### Task objective
Set out the lines of the records below as a Markdown table with the columns No. and Line, starting with the line with "Switch chart to the 日 tab" and going on through the line with "Select the 1.01.24 date label". Include only those lines, number each row, skip blank lines, and leave the pictures out.
* Start Records for the task *
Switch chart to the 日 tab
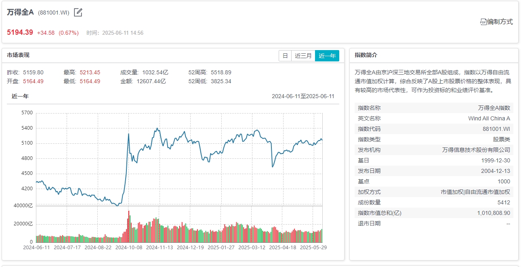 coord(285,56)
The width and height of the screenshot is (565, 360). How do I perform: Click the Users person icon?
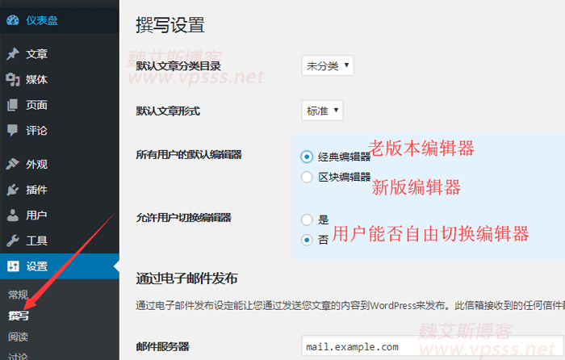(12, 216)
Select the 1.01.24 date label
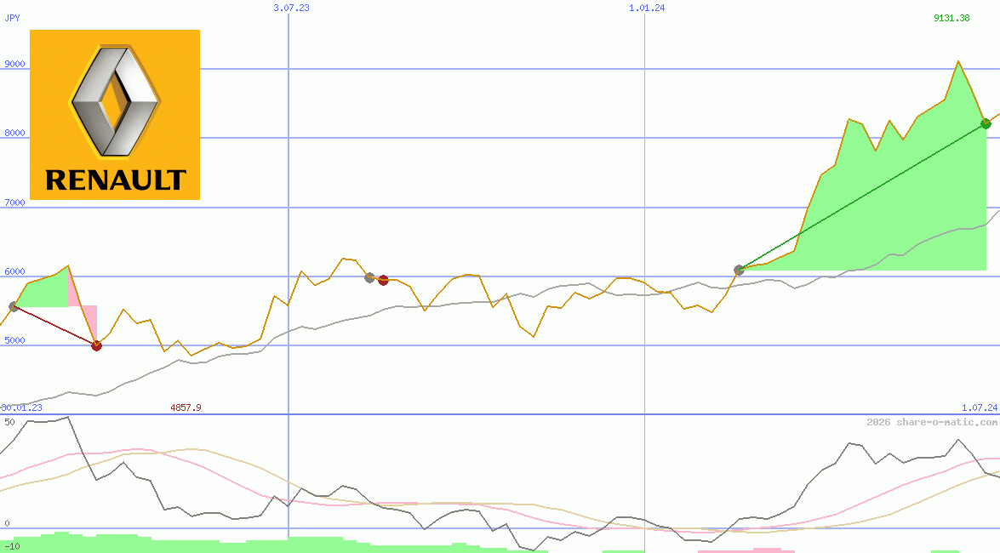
* End Records for the task *
* Start Records for the task *
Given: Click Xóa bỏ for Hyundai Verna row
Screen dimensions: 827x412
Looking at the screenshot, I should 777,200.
* End Records for the task *
### Result for this task
| No. | Line |
|---|---|
| 1 | Switch chart to the 日 tab |
| 2 |  coord(285,56) |
| 3 | The width and height of the screenshot is (565, 360). How do I perform: Click the Users person icon? |
| 4 | (12, 216) |
| 5 | Select the 1.01.24 date label |